Un délai était un délai, et pour ne pas l’avoir respecté, ils en payaient le prix fort. Tout détruire pour tout reconstruire, pour peu que subsiste le doute de l’obéissance. Faire table rase du passé, appliquer la politique de la terre brûlée plutôt que de laisser s’instiguer la possibilité de laisser vivre des êtres dont la féauté avait trop tardé à être affirmée. Qu’est-ce que l’on dirait de tout cela ? Qu’est-ce que l’on prétendrait tenir des débordements triviaux et primaires d’hommes à qui on avait ordonné d’obtenir rétribution pour l’affront causé, et qu’est-ce que l’on affirmerait directement émaner des ordres reçus ? Qui se souviendrait de tout ça ? Qu’en retiendrait l’Histoire ? Certes, demain, cela servirait sans doute d’exemple, tant aux Dorniens qu’il restait à faire ployer qu’à ceux qui étaient désormais sous l’emprise du dernier assaillant en date.
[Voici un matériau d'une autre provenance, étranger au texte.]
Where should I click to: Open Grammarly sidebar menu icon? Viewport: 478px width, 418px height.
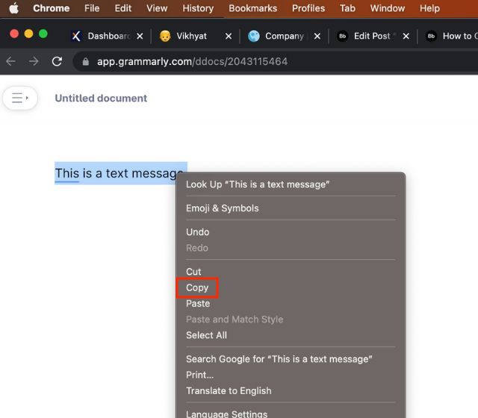click(20, 98)
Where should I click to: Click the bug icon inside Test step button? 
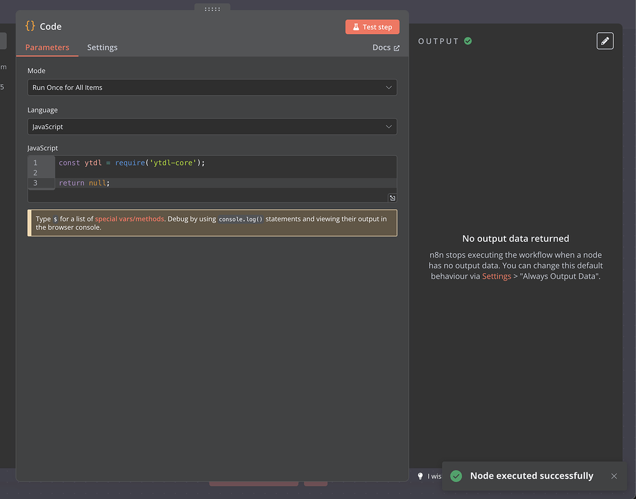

Mais qu’en serait-il après demain ? Mira n’en savait rien. On l’avait trainée dehors, par les cheveux, pour l’extirper du brasier qui consumait les invités du banquet. On l’avait trainée dehors, par les cheveux, afin de joindre le geste à la parole. Afin de s’assurer que de la bouche des survivants serait colportée l'assurance que les Valtigar savaient se montrer magnanime avec ceux qui se pliaient à leurs exigences et qui savaient faire preuve de raison et de déférence, mais que la cendre, le sang, les cris et l’agonie attendaient ceux qui tentaient de se jouer d’eux. Afin de s’assurer que s’inscrivaient déjà, dans les esprits et les chairs, ce crédo qui était leur : ne jamais oublier, ne jamais pardonner.